Apple’s removal of Jony Ive from its website appears to confirm his departure
Five months after the famed designer announced he would leave the company, people noticed Ive’s absence from Apple’s leadership page…
Five months after the famed designer announced he would leave the company, people noticed Ive’s absence from Apple’s leadership page on its website.
The profile of Sir Jonathan Ive has been removed from the Leadership page of Apple’s website, signalling the end of the British designer’s time at the technology firm.
The former chief design officer – better known as Jony Ive – announced he was leaving the company in June.
The Briton joined Apple in 1992, taking over its design team in 1996, and was responsible for some of the tech giant’s biggest products – including the iPod, iPhone and iPad.

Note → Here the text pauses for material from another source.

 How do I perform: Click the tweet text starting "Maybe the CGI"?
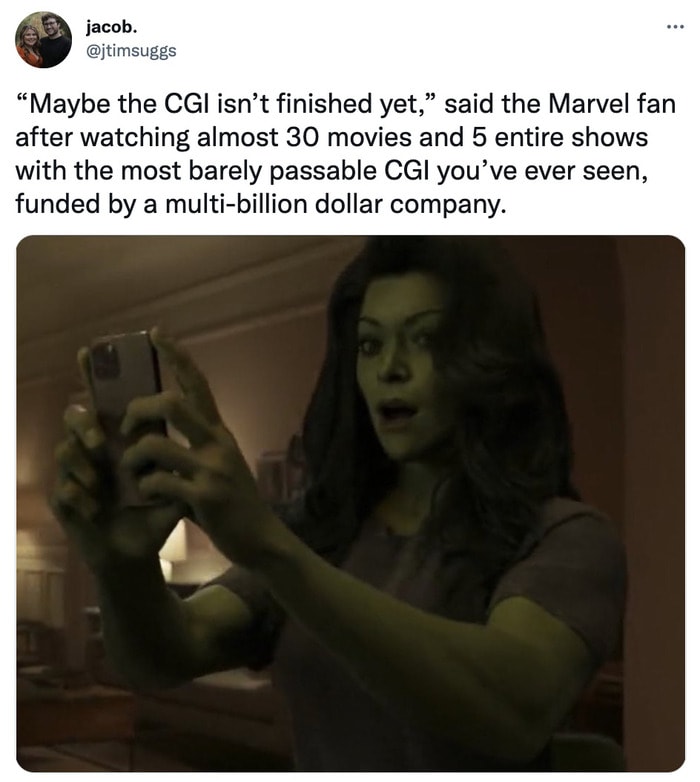click(346, 154)
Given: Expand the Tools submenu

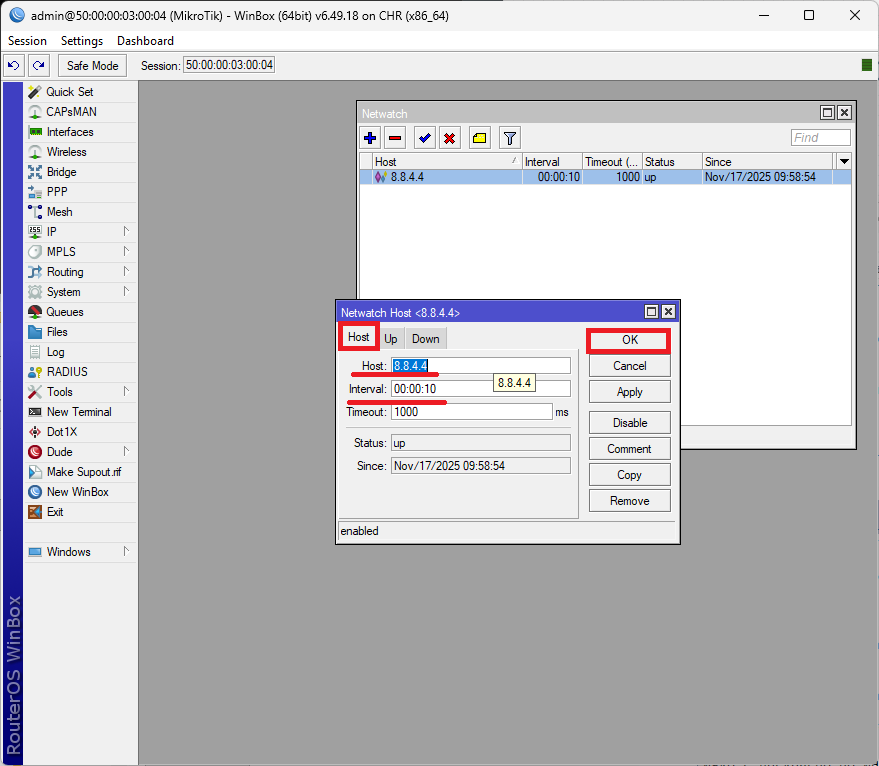Looking at the screenshot, I should point(80,392).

Neither Sir Jonathan or Apple had previously revealed a date for his departure, but his image and executive profile, which had sat alongside information on other company bosses including chief executive Tim Cook, has now disappeared from the website.
Announcing his departure, Sir Jonathan confirmed he was setting up his own design company, LoveFrom, which he said would continue to work with Apple.
“While I will not be an (Apple) employee, I will still be very involved — I hope for many, many years to come,” he told the Financial Times earlier this year.
“This just seems like a natural and gentle time to make this change.”
In Apple’s announcement of Sir Jonathan’s departure, Mr Cook said his work at the company, which had also included designing its new California headquarters, had been “groundbreaking”.
He said: “Jony is a singular figure in the design world and his role in Apple’s revival cannot be overstated, from 1998’s groundbreaking iMac to the iPhone and the unprecedented ambition of Apple Park, where recently he has been putting so much of his energy and care.”
Originally from Chingford, north-east London, Sir Jonathan studied design at Newcastle Polytechnic – now Northumbria University.
He was knighted in a ceremony at Buckingham Palace in 2012.